Thursday, August 27, 2015

Don't Shoot the Dog!: The New Art of Teaching and Training, by Karen Pryor

This book isn't really about dog training.  I don't own a dog and don't plan to. The only reason I read this book was that it was recommended by Tim Ferriss (in a podcast, blog post or tweet - I can't recall which). So if you don't have a dog or other pet please don't let that get in the way of reading this really interesting and entertaining book.

What it is about is behavioral training. She uses her experiences training all sorts of creatures (from fish and aquatic mammals to horses, fish and humans) using only positive reinforcement. She covers the gamut of methods to stop unwanted habits (but only recommends a few of them).

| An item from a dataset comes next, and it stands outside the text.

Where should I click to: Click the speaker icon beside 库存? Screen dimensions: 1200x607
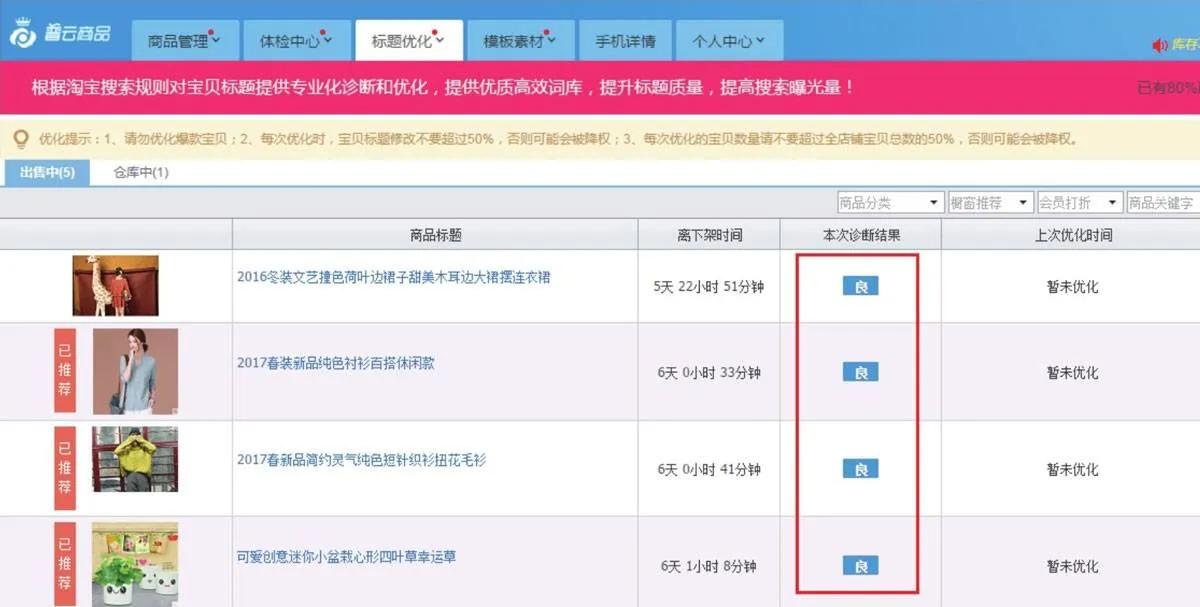pos(1158,46)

By the end of the book her messages all come together in a better understanding of the use of a clicker in animal training and insights into the positive only training techniques that she endorses.

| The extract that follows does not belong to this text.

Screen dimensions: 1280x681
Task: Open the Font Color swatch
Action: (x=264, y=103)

This book seems a good read for anyone, pet owner or not. Highly recommended.

(By the way, there's a newer edition of the book than the one I borrowed from my local public library.)

Don't Shoot the Dog!: The New Art of Teaching and Training

Escape, by David Baldacci

Another in Mr. Baldacci's "John Puller" series.  I enjoyed it greatly; stayed up way to late at night to finish it.

Hero John Puller is a Warrant Officer in the Army's criminal investigation division. Prior books in the series have made reference to Puller's brother, in military prison for espionage. In this novel, the brother escapes, and Puller is surprisingly assigned to find him.

This was very entertaining even if you might guess there'd be a hero's ending.  My big complaint is in that regard: the epilogue was too abrupt and too extreme to just sit without further explanation.

The Escape (John Puller Series)

Wednesday, August 12, 2015

Darkness Brutal, by Rachel Marks

Once again I find myself trying to figure out how it is that I read this book. Once again I fell prey to the temptation of one of BookBub's free Kindle book offers. You'd think I'd know better.

This one is probably categorized as "young adult." The hero is a teen named Aidan who saw a demon kill his mother when he was a baby. He cares for his 11 year old sister Ava who was marked by the demon in some important but unclear way. Aidan connects with a group of other kids sheltered by an adult in a group called LA Paranormal.

Demons and ghosts and cute girls and the fate of humanity in his hands... Oy. This is book one in a series that I do not intend to pursue.

Darkness Brutal (The Dark Cycle Book 1)

Primal Reckoning, by Jack Silkstone

In the first volume of Mr. Silkstone's series, a wealthy young businessman in the Emirates decides to fund a group of former military special forces ops to build his own vigilante organization.  My blog entry for it says, "Sketchy plots, impossible saves, and a general disregard for the law."
In this volume the good guys face corruption and a drug cartel in Mexico.  Oh, and evil forces within the CIA.

So once again I can say, sketchy plots, impossible saves, and a general disregard for the law.

PRIMAL Reckoning (Book 1 in the Redemption Trilogy, The PRIMAL Series Book 5)

(R)evolution, by PJ Manney

The concept of this book is the power of nanotechnology. The hero, Peter, invented nanorobots to cure disease. Someone stole his work, tens of thousands die and his work is blamed, and he becomes a pariah. Peter doses himself with nanobots to enhance his personal capabilities.

Then the book turns from science fiction towards political thriller. He joins the Phoenix Club, a powerful and potentially malevolent cabal.

Not bad, but for me, a C+.

(R)evolution (Phoenix Horizon Book 1)

Final Battle, by Michael Hicks

This is the final volume of Mr. Hick's trilogy featuring Reza as a human soldier trained by the alien enemy Kreelan forces.  More political than pure action, Reza tries to save both the human and Kreelan societies.  Mr. Hicks managed to keep my interest throughout all three books.